When exact COUNT is necessary
Genuine cases:
- Pagination that needs total page count.
- Compliance reports.
- Billing calculations.
- Anywhere the user reads the number and trusts it to the digit.
For these, you have to pay the cost. Mitigations:
- Run the COUNT on a read replica.
- Cache the result for a few seconds at the application layer.
- Run it asynchronously and report "loading..." while it works.
When approximate COUNT is fine
Most product UI cases. "This filter has about 1.2 million matching rows" is enough information for a search results page. The user does not care about 1,234,567 vs 1,234,568.

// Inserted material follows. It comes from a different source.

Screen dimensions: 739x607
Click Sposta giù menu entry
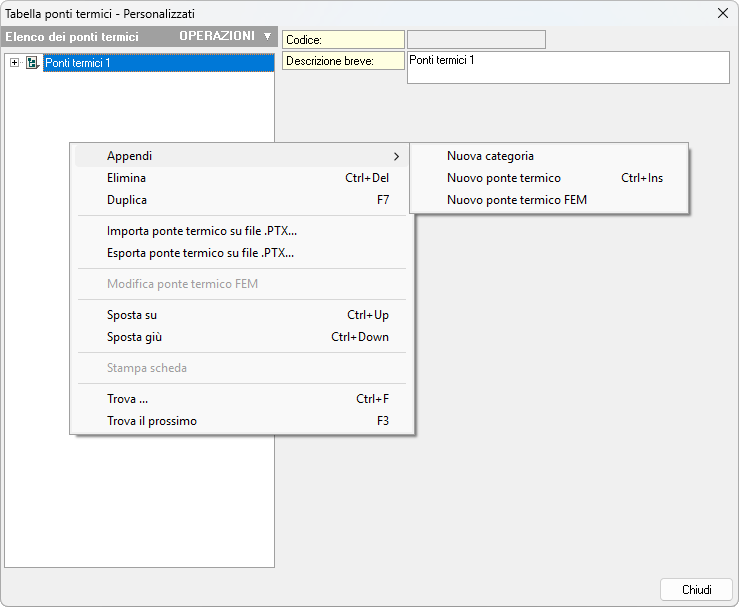pyautogui.click(x=134, y=337)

For unfiltered or simply-filtered counts, pg_class.reltuples is the cheap approximation:
SELECT reltuples::BIGINT AS estimate
FROM pg_class
WHERE oid = 'orders'::regclass;
The estimate is updated by ANALYZE. Accuracy is generally within a few percent on healthy tables. Cost is microseconds.
For filtered counts, the EXPLAIN-based estimate works:
EXPLAIN SELECT * FROM orders WHERE customer_id = 123;
-- Look at the rows= field in the output
You can extract this programmatically with EXPLAIN (FORMAT JSON) and parse the result. Some teams build a function that returns the estimated count from EXPLAIN; it is a 20-line plpgsql function that solves a real problem.
When pagination needs better than this
"Page 1 of 1234" pagination requires an exact count. "Page 1 of many" can use a relative count: "showing 25 of approximately 1.2M."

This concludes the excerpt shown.